Stored records
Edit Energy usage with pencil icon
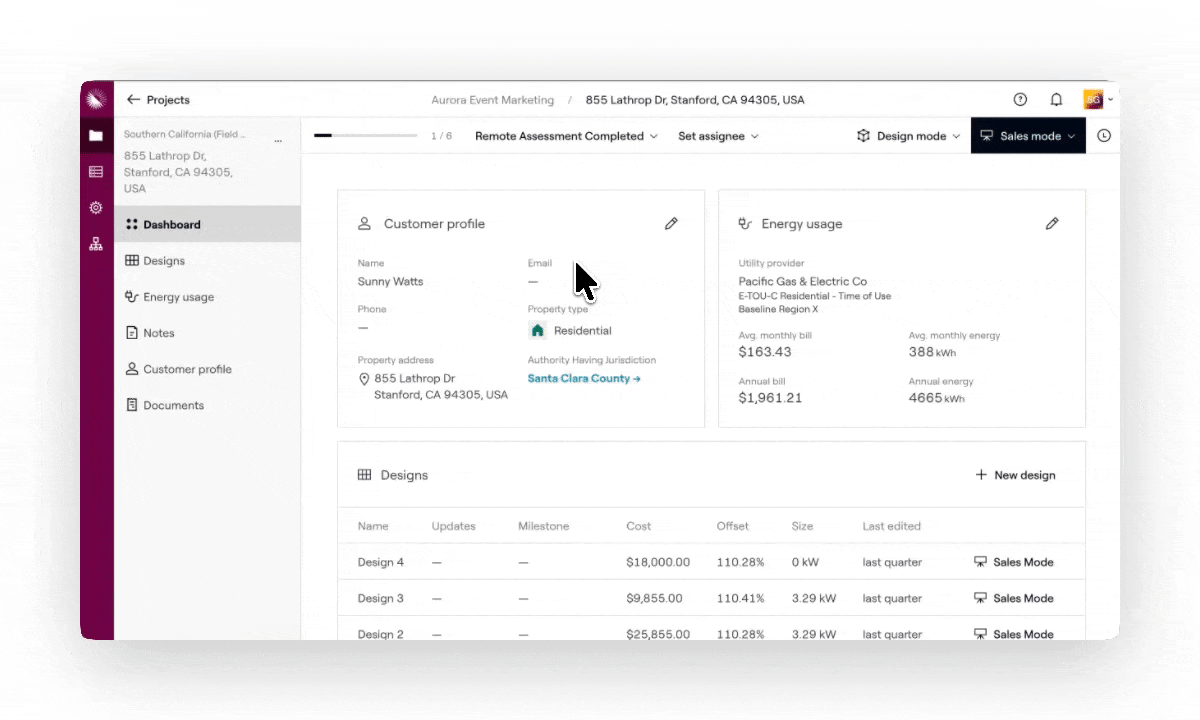The width and height of the screenshot is (1200, 720). coord(1052,224)
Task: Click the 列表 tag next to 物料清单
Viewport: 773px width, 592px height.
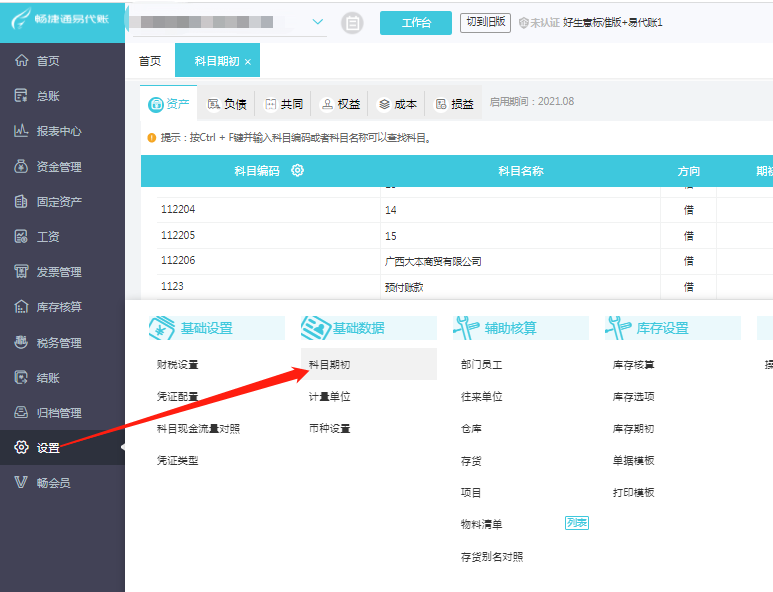Action: point(577,522)
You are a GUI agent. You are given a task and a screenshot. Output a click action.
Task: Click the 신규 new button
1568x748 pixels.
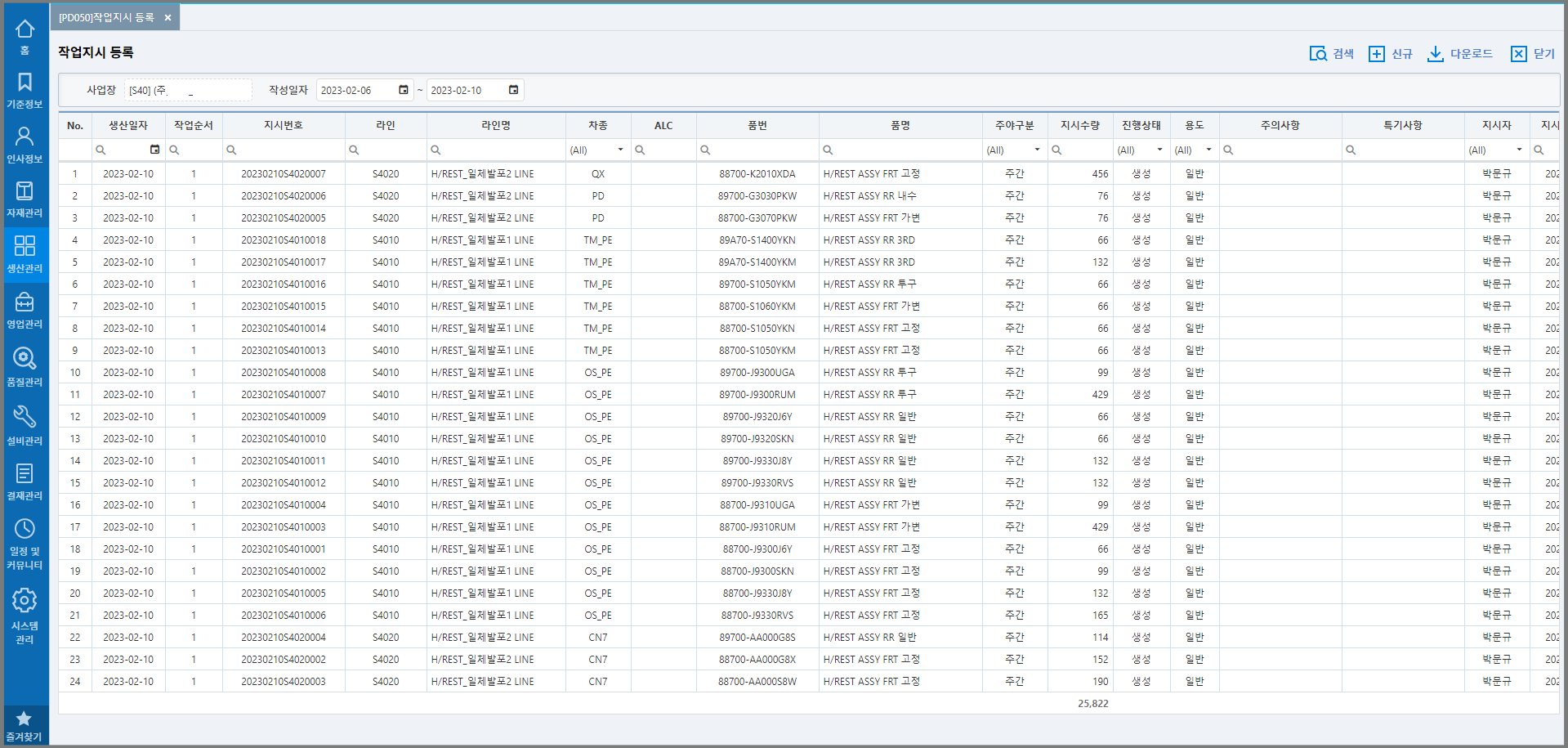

REQUIRED WORK - Take the line containing "Viewport: 773px width, 592px height." and every line after it through the end of the data, and write them out exactly, with no pictures.

THE ANSWER -
Viewport: 773px width, 592px height.
Action: point(577,522)
You are a GUI agent. You are given a task and a screenshot. Output a click action.
Task: Click the 신규 new button
1568x748 pixels.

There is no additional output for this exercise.